● STATED TASK A
Output the stretch of the forum thread on text matching from "Is such a thing" through "is this possible?", copied word for word.

● TEXT SEGMENT

** START **

Is such a thing possible?

Example: My variable in this example is x if I had a file containing
"gee, this sure is a difficult problem for me," said xavier. "Why can't it be easier to fix this xylophone?"

I would want it to print:

Xavier.
and...

x this xylophone?

Again, is this possible?

slavik
September 7th, 2007, 03:54 AM
[xX].*[\.\?!] (off the top of my head, but likely wrong)

Cappy
September 7th, 2007, 03:58 AM
grep -io 'xorwhateverwordyouwanttofind[^"]*' filenamehere


Take off the -i if you don't want case-insensitivity

ghostdog74
September 7th, 2007, 04:12 AM
you don't have to use regular expressions if you are not familiar. until you do: there's a standard algo to do what you want.

** END **

● DATA PROVIDED
** START **

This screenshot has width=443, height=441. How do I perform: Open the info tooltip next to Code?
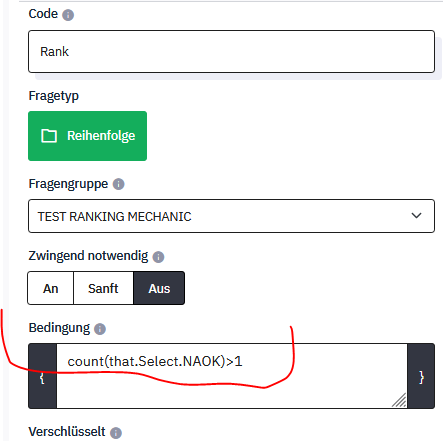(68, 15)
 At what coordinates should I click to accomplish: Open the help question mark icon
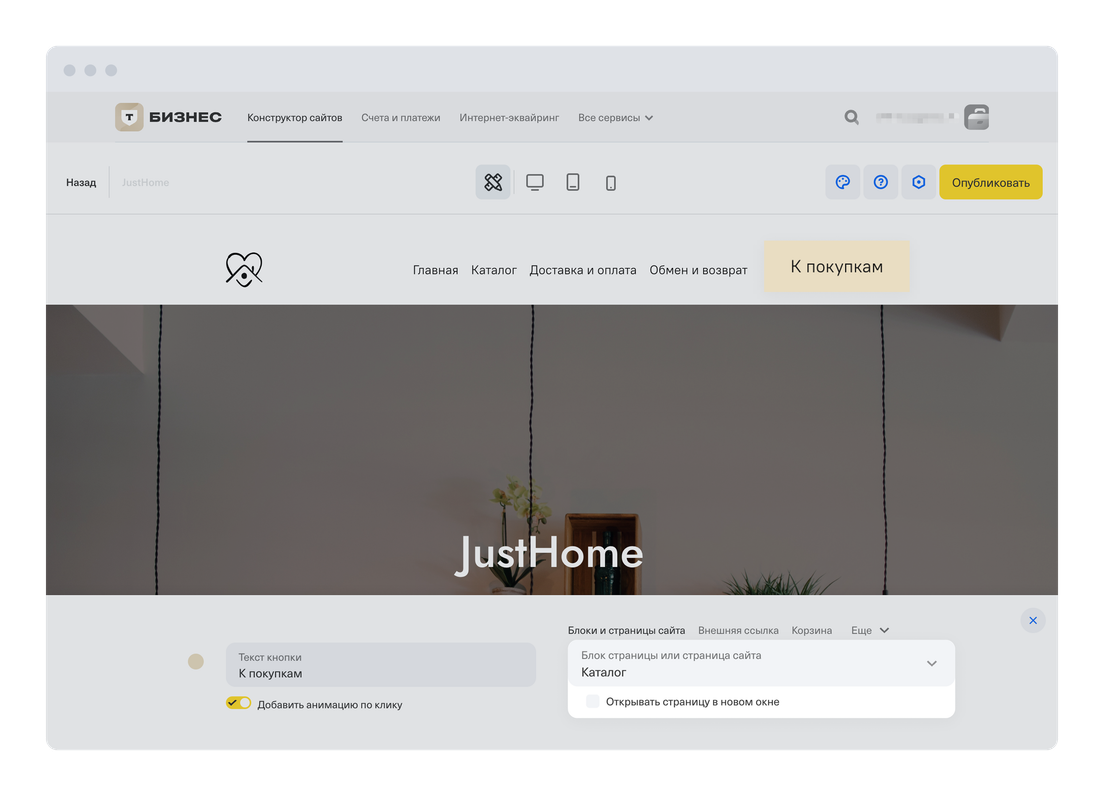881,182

** END **
** START **

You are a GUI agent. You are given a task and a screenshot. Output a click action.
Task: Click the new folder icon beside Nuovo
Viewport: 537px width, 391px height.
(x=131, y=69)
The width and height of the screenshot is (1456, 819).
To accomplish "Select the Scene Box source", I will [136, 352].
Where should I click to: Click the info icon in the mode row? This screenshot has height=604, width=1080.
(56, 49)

** END **
** START **

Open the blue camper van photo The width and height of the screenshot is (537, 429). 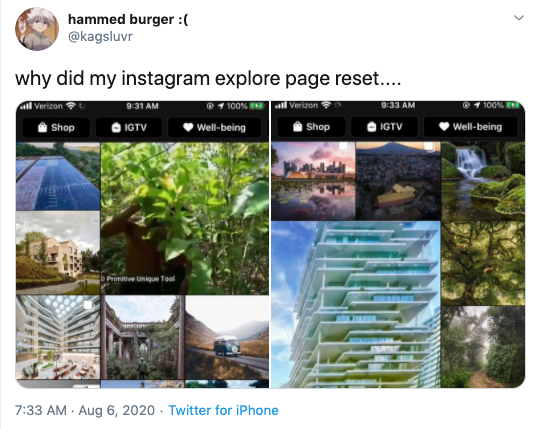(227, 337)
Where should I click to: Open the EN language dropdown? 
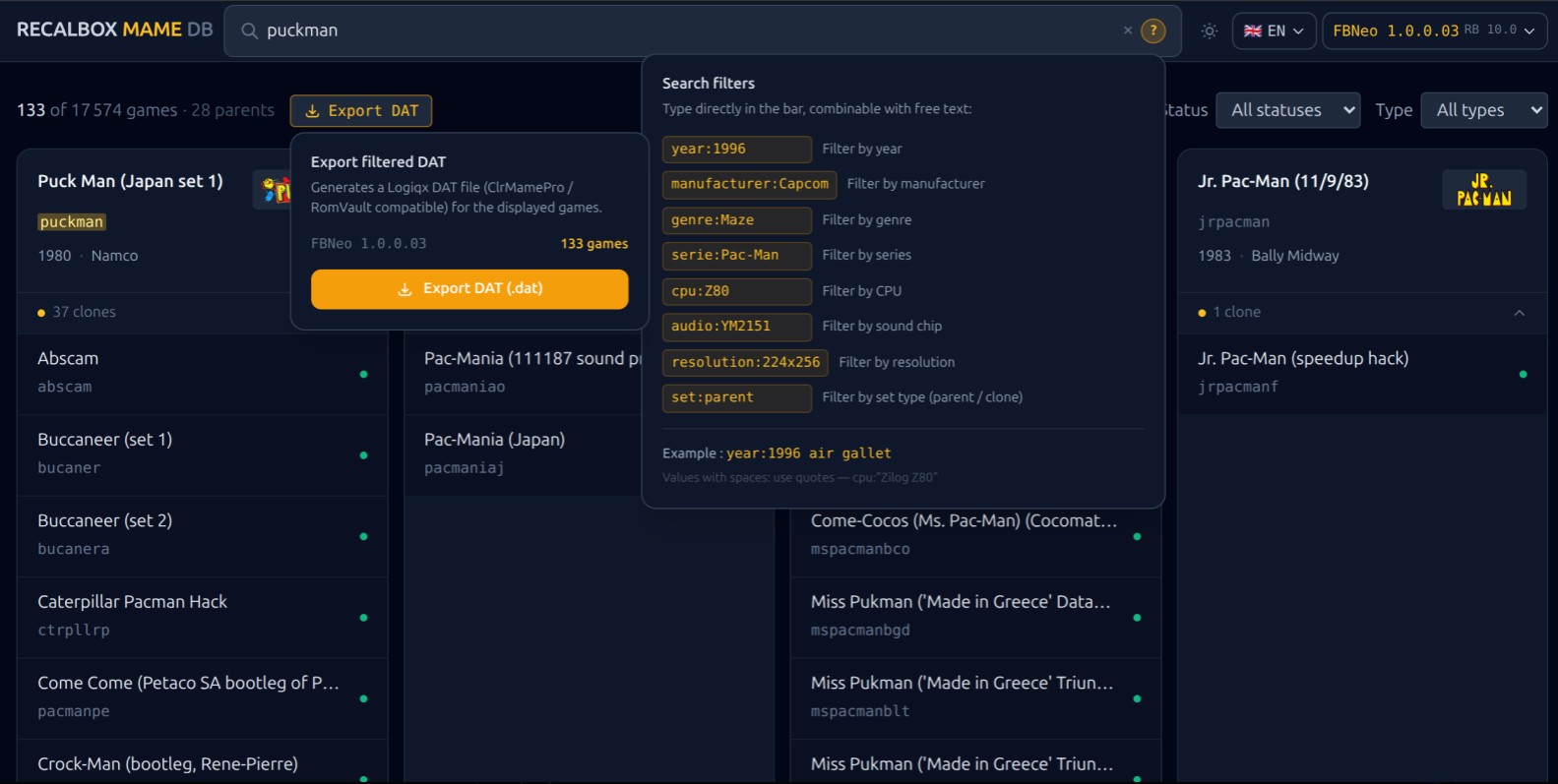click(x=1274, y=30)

** END **

● STATED TASK B
Gather each line of the listing that contains the word "accomplish".

● TASK RESPONSE A
Is such a thing possible?

Example: My variable in this example is x if I had a file containing
"gee, this sure is a difficult problem for me," said xavier. "Why can't it be easier to fix this xylophone?"

I would want it to print:

Xavier.
and...

x this xylophone?

Again, is this possible?

● TASK RESPONSE B
 At what coordinates should I click to accomplish: Open the help question mark icon
To accomplish "Select the Scene Box source", I will [136, 352].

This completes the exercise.